Cabell Coursey is a busy guy these days. In addition to being the winemaker at Lombardi Winery, he is also winemaker and co-owner at Coursey Graves Winery in Santa Rosa, California. He began his career in wine in Burgundy, where he worked his first harvest during an undergraduate semester abroad. After graduation, he returned to the States and pursued the menial but necessary chores of picking grapes, scrubbing tanks and barrels, and learning traditional winegrowing methods. He went on to toil in Oregon’s Willamette Valley, and later traveled to Christchurch, New Zealand, where he earned graduate degrees in Enology and Viticulture from Lincoln University. It was there he developed the passion for cool climate wines that guides his style today. Before starting Coursey Graves in 2015 with partner John Graves, Coursey made wine for Alder Springs Vineyard, DuMol, Flanagan, and Kosta Browne.

He is committed to constantly improving the wines he makes from vintage to vintage by understanding his vineyards and maximizing their quality.  He also feels obligated to mentor young winegrowers by teaching parameters they can use to customize and improve grape farming for better produce.

Coursey stated,  “I am interested in making wines that show the place where they are grown, taste great young, but also age [well]. With most wines, aging means maintaining. I strive to make wines that evolve, not just maintain.
Except for a little bit of Chardonnay, I grow all the grapes I make to wine. It’s important, because my team learns about the vineyard and can change how we grow the grapes to make better wines.”

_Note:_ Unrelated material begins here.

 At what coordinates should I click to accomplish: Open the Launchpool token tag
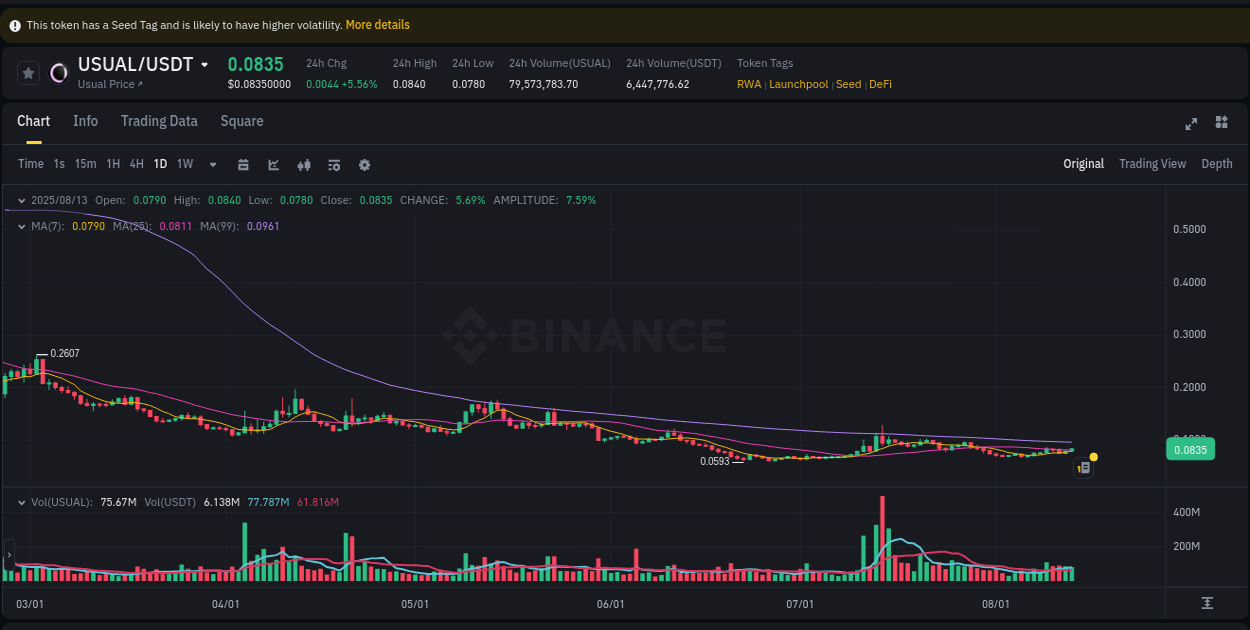pos(798,84)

John GravesJohn Graves began his career in computer technology, and after a decade spent working for others, he left to strike out on his own. Thirty years later he sold a successful B-to-B software business. He and his wife Denise used a portion of the proceeds to establish the Graves Foundation, whose mission is to provide disadvantaged youth in greater Minneapolis with access to the resources, opportunities, and caring relationships that will propel them to a successful life. Specifically, the foundation focuses on K-12 education reform and providing foster kids with support during the transition to adulthood.

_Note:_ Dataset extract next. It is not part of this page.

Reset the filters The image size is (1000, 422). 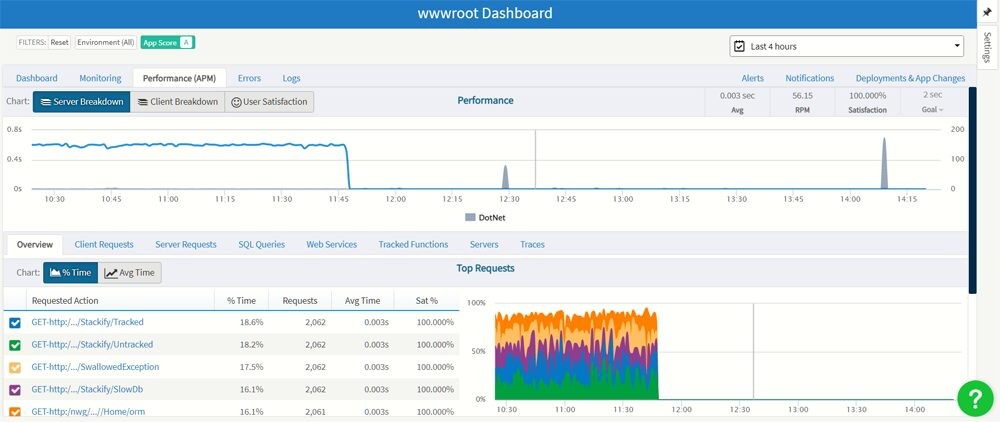coord(60,42)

Grave’s interest in wine began as a hobby, influenced by a good friend and by Robert Parker’s reviews in the Wine Advocate. At length his interest expanded until the desire to learn became a desire to own a winery. Serendipitously, about the same time his winemaker friend Cabell Coursey began talking about starting a new venture of wines in a style they both loved to drink and share. Graves acquired the existing Bennett Valley Winery, and the first vintage of Coursey Graves was bottled in 2017.

Bennett Valley AVA

In 1862, Santa Rosa winemaker Isaac DeTurk planted a vineyard on land he purchased from valley namesake James Bennett. DeTurk called his winery, the valley’s first, Belle Mount. However, the combination of phylloxera and Prohibition cleared the valley of vineyards. It wasn’t until the late 1970s that vineyards returned to Bennett Valley in a meaningful way at the pioneering Matanzas Creek Winery.

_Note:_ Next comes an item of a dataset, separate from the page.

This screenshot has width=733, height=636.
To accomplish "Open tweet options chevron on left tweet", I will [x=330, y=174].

The Bennett Valley AVA is located south of Santa Rosa, on high ground between the Sonoma Valley and Cotati Valley. The AVA begins where the city’s suburban neighborhood known as Bennett Valley abruptly gives way to rolling oak woodland and horse pastures bordered by ancient stone walls.

This tiny appellation is one of the coolest AVAs in Sonoma County. This is because of  the Petaluma Gap, where a break in the higher coastal hills lets in cool winds and fog from the Pacific Ocean. Bennett Valley sits directly in the path of the initial incursion.   The fact that there is fog in all of the photos in this post is testament to that!

Although there are plenty of renowned wineries and vineyards throughout Sonoma, of course, the lesser-known vineyards of Bennett Valley quietly yield some of the area’s most highly concentrated fruit. This is because the well-drained volcanic soils of the area ensure that the vines grow deep root systems in search of hydration. Ultimately this leads to concentrated, complex wines, as the water-stressed vines will focus their attention on grapes, rather than luxurious foliage. The rocky soils coupled with the cool weather mimic the austere conditions of Bordeaux.

There are now 650 vineyard acres and four wineries in Bennett Valley, which was awarded AVA status in 2003.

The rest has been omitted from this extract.